8. The method of claim 7, wherein the U-Net architecture neural network has a non-local block incorporated into a last layer of the neural network.

9. The method of claim 1, further comprising aggregating predictions from individual spectrum segments to form the radio frequency identification map.

10. The method of claim 1, wherein receiving signals further comprises receiving in-phase and quadrature (I/Q) data from a radio receiver.

11. A system for authenticating a received authorized signal, comprising:

a radio frequency receiver that

(i) receives signals within a spectrum of bandwidth B;

(ii) converts the signals into a frequency domain of bandwidth B; and

(iii) segments the frequency domain of bandwidth B into spectrum segments each of training bandwidth W;

a processor; and

a memory with computer code instructions stored thereon, the memory operatively coupled to the processor such that, when executed by the processor, the computer code instructions cause the system to:

implement a neural network that produces, for each spectrum segment, a radio frequency identification map that comprises two or more classification vectors;

determine a total variation across the two or more classification vectors; and

identify the received authorized signal as authenticated when the total variation is less than a threshold value.

12. The system of claim 11, wherein the neural network is trained using a training dataset of wideband training samples.

13. The system of claim 12, wherein each of the wideband training samples is generated by stitching together two or more stored signals.

14. The system of claim 13, wherein the computer code instructions further cause the system to (i) generate, in a controlled environment, a radio signal having a center frequency and a bandwidth, (ii) segment the radio signal into smaller portions using a windowing function, (iii) filter each of the smaller portions using a band-pass filter, (iv) convert each of the smaller portions into the frequency domain, (v) prune frequencies outside of a frequency band of interest, and (vi) store each of the segmented, filtered, pruned, frequency domain signal representations in a repository.

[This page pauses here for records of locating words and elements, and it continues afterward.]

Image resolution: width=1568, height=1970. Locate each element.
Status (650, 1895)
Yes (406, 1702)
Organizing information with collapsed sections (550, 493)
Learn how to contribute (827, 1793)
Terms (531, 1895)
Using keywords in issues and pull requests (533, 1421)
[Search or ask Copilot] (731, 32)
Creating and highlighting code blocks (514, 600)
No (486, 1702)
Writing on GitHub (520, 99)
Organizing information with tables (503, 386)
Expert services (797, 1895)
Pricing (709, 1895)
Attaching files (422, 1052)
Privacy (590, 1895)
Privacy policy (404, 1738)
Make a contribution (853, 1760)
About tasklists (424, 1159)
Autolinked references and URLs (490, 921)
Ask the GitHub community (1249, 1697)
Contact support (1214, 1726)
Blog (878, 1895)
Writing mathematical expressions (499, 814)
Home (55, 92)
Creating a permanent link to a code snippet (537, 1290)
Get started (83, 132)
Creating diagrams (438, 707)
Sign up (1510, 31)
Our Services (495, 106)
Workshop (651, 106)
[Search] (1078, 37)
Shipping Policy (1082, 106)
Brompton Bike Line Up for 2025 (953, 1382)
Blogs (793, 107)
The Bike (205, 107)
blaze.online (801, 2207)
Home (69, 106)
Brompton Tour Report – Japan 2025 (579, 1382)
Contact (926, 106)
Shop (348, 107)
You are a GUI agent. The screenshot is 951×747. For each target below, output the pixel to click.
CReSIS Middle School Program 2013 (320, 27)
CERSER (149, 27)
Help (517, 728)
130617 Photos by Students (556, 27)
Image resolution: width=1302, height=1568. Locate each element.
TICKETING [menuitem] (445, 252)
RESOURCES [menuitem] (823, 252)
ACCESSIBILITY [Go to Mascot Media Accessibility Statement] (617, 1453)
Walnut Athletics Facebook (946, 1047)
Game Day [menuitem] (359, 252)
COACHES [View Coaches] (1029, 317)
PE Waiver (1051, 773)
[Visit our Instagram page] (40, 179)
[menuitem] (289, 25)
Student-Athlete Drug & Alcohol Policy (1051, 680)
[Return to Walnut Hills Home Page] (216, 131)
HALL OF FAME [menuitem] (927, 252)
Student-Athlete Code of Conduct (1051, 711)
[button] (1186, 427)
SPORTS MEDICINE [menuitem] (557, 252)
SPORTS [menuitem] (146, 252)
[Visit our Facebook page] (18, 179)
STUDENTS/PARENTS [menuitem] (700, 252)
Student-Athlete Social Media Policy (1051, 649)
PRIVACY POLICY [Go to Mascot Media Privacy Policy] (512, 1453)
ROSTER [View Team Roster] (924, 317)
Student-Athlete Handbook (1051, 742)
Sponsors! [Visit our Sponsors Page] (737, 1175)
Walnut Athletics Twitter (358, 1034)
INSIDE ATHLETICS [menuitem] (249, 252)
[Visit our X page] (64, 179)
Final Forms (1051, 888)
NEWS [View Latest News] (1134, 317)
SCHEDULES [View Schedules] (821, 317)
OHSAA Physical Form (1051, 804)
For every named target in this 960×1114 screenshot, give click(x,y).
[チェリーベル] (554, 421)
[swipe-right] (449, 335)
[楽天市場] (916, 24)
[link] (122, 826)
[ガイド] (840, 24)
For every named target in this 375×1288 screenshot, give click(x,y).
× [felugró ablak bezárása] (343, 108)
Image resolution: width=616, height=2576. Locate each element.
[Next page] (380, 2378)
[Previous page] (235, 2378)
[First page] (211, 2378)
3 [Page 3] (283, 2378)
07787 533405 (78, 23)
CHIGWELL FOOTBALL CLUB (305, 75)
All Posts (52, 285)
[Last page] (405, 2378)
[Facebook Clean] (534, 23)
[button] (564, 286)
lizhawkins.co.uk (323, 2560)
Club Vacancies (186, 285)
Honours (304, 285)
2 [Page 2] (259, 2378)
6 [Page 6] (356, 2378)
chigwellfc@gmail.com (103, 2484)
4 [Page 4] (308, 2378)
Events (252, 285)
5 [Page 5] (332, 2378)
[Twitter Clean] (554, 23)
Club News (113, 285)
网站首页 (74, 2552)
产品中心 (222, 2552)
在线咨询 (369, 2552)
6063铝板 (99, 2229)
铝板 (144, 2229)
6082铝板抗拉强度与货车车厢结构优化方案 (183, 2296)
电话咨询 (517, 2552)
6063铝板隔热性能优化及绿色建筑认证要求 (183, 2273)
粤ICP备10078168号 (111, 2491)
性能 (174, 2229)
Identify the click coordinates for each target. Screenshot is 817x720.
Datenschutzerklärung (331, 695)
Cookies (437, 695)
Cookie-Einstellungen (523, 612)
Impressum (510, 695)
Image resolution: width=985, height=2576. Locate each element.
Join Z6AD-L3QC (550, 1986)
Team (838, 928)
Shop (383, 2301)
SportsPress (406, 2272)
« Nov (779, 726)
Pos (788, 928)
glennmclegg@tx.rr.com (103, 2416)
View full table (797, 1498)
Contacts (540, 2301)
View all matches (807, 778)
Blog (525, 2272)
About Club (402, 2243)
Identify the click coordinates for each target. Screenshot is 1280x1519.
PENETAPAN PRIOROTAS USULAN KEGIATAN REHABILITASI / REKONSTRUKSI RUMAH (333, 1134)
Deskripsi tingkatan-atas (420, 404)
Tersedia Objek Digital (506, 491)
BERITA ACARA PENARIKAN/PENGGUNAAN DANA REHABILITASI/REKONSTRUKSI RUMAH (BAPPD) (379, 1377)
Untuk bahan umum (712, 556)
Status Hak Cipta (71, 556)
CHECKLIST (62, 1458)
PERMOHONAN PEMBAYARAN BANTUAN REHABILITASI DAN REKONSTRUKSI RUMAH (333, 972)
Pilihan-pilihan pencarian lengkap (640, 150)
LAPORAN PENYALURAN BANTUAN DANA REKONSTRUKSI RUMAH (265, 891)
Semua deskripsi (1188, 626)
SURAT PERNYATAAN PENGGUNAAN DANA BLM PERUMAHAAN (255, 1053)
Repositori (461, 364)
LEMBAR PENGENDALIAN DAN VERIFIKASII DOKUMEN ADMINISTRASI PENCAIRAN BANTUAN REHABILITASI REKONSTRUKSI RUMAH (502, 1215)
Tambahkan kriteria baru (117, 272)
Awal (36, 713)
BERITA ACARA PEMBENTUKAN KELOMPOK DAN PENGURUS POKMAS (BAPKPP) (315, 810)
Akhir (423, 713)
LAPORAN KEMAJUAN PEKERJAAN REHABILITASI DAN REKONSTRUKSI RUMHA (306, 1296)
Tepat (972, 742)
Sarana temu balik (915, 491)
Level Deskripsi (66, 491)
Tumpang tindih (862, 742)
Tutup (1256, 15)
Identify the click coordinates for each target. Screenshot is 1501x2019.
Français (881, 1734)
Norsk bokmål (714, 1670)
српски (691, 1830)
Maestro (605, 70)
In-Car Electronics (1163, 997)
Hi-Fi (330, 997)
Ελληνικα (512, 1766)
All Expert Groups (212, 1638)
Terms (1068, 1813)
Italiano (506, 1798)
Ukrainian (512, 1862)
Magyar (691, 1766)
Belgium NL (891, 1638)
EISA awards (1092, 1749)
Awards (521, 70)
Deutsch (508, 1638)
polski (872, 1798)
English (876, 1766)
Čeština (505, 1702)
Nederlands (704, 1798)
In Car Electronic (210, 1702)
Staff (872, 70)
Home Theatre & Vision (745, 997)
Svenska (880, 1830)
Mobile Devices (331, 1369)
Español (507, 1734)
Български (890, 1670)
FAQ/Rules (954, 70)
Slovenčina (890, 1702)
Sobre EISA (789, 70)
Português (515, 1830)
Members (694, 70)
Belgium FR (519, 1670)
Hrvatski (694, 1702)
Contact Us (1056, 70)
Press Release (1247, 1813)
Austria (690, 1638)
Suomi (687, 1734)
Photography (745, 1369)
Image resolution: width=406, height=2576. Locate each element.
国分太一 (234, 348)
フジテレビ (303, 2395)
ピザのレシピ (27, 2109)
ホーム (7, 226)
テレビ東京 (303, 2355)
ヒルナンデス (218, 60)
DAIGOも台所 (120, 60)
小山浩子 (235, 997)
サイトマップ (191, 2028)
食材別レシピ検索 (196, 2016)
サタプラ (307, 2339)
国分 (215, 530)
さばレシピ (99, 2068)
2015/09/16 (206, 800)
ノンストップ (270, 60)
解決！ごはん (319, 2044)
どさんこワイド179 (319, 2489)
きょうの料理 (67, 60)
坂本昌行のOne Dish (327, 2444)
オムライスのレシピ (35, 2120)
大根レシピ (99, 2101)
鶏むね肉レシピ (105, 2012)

15. The system of claim 11, wherein the neural network has a U-Net architecture.

16. The system of claim 11, wherein the U-Net architecture neural network has a non-local block incorporated into a last layer of the neural network.

17. The system of claim 11, wherein predictions from individual spectrum segments are aggregated to form the radio frequency identification map.

18. A method of authenticating a received authorized signal, comprising:

receiving radio frequency signals;

converting the radio frequency signals into a frequency domain representation and segmenting the frequency domain representation into spectrum segments;

for each spectrum segment,

applying the spectrum segment to a neural network; and

receiving, from the neural network, a radio frequency identification map comprising two or more classification vectors;

determining a total variation across the two or more classification vectors; and

identifying the received authorized signal as authenticated when the total variation is less than a threshold value.

19. The method of claim 1, further comprising training the neural network using a training dataset of wideband training samples.

20. The method of claim 2, further comprising generating each of the wideband training samples by stitching together two or more stored signals.